Regarding the methodology, it is based on the Paolo Freire’s model, that suggests
abandoning the traditional concept of education (the teacher issues knowledge and the
student accumulates it and stores it and then dumps them into an exam), Freire proposes
a pedagogy in which students become active participants in a learning community
that exists within a social context, and assume responsibility for their own learning.

According to the school we have in Albacete, in CEIP “La Paz”, they look for an active
dynamic in which the child feels involved and can learn through practice.

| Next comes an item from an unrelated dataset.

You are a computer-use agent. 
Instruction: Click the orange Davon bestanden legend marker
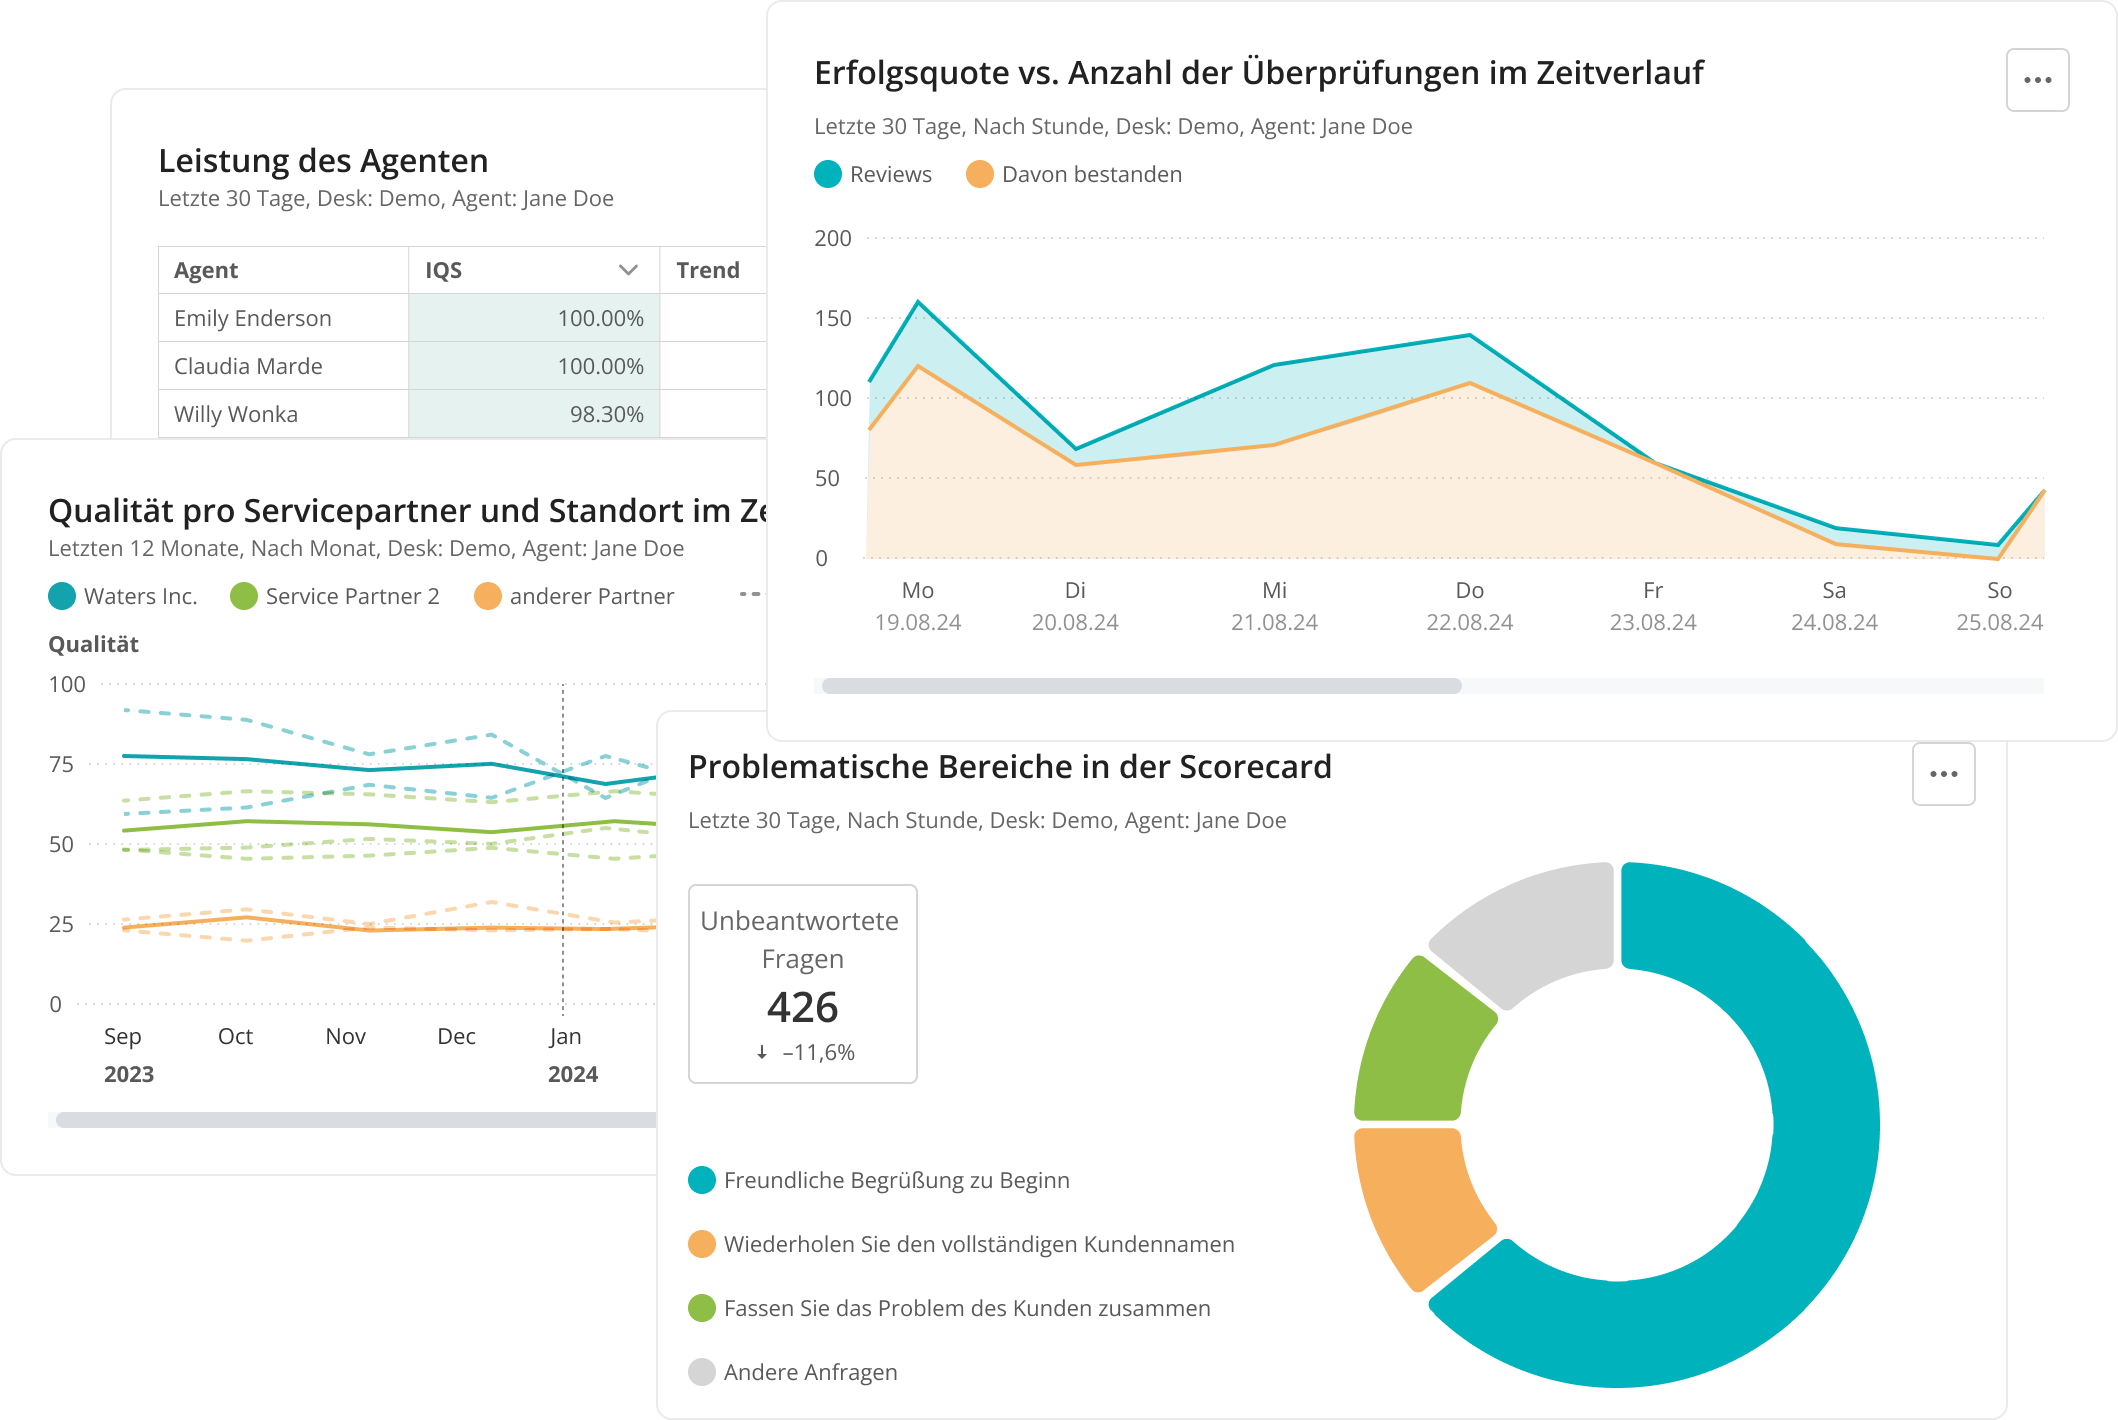pyautogui.click(x=979, y=173)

It is
important the role of the families within the school so that children are motivated.

What is used in learning communities?


 Interactive groups (cooperative groups + volunteers).
 Assemblies: to detect previous conflicts and to solve them.
 Home tutoring: teachers go students’ houses to be closed to families, to ease
communication between teacher-student-family.
 Dialogical gathering: they use reading to work emotional intelligence. Through
reading, students can show personality features.

The benefits of learning communities are well known:


 Dialogue is the central pillar of the process. Well managed, greater interaction
and participation can be achieved, and better attention in the teacher/student
relations.
 Shared responsibility, all members of the community participate in the learning
process.
 Knowledge is understood as dynamic, acquiring it does not imply ingesting list
of items to be played in an exam, but build an understanding own of matter.
 It is an active and collaborative process. This helps to avoid the passivity that
frequently exhibits the student in other approaches.

2. BIBLIOGRAPHY
- Díez, J. y Flecha, R. (2010). Comunidades de Aprendizaje: un proyecto de
transformación social y educativa. Revista Interuniversitaria de Formación del
Profesorado continuación de la antigua Revista de Escuelas Normales.
- Elboj, C. y Oliver, P. (2003). Las comunidades de aprendizaje: Un modelo de
educación dialógica en la sociedad del conocimiento. Revista Interuniversitaria de
Formación del Profesorado.
- Video: Presentación comunidad de aprendizaje “La paz” and blog.